Metafísica - Livro IX 4
Livro IX (Teta): a distinção entre potência e ato
Como reconhecer o que é realmente possível
Se aquilo que descrevemos antes é a mesma coisa que o que é capaz, ou pode ser trocado por ele, fica claro que não pode ser verdade dizer: "isto é capaz de existir, mas nunca vai existir". Dizer isso seria fazer desaparecer as coisas que são incapazes de existir, ou seja, deixaria de haver qualquer impossível.
Tome um exemplo. Suponha que alguém, sem levar em conta o que é incapaz de existir, diga que a diagonal do quadrado é capaz de ser medida pelo lado, embora nunca venha a ser medida. Ele diria isso porque, em geral, uma coisa pode muito bem ser capaz de existir ou de vir a existir e mesmo assim não existir nem estar prestes a existir.
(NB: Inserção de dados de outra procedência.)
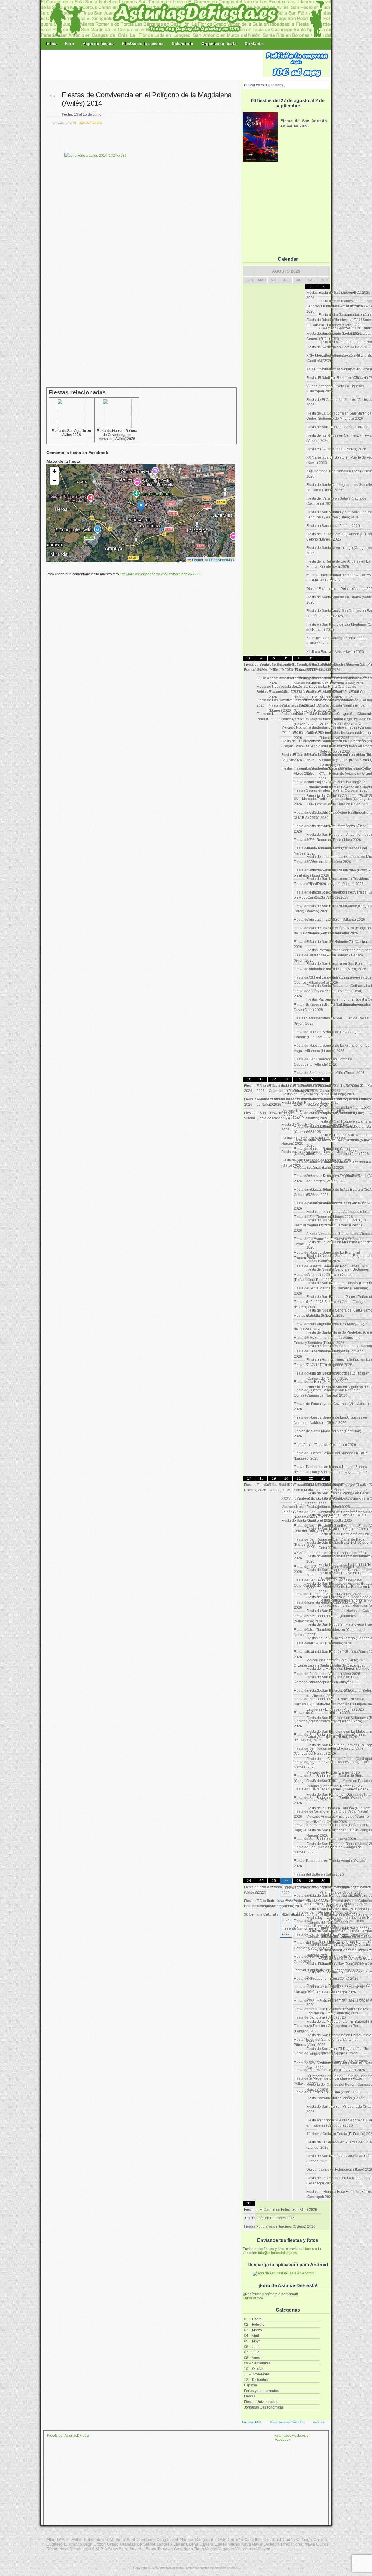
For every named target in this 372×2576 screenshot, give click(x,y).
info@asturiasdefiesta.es (277, 2253)
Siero (123, 2548)
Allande (53, 2539)
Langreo (164, 2544)
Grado (113, 2544)
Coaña (289, 2539)
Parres (284, 2544)
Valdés (211, 2548)
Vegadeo (226, 2548)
Mas do que combinamos antes se segue necessariamente o seguinte: se de fato supormos que aquilo que não existe, mas é capaz de existir, exista ou tenha passado a existir, não haverá nada de impossível nessa suposição. No caso da diagonal, no entanto, o resultado seria impossível, pois medir a diagonal pelo lado é algo impossível. Logo, dizer que ela é capaz de ser medida é falso.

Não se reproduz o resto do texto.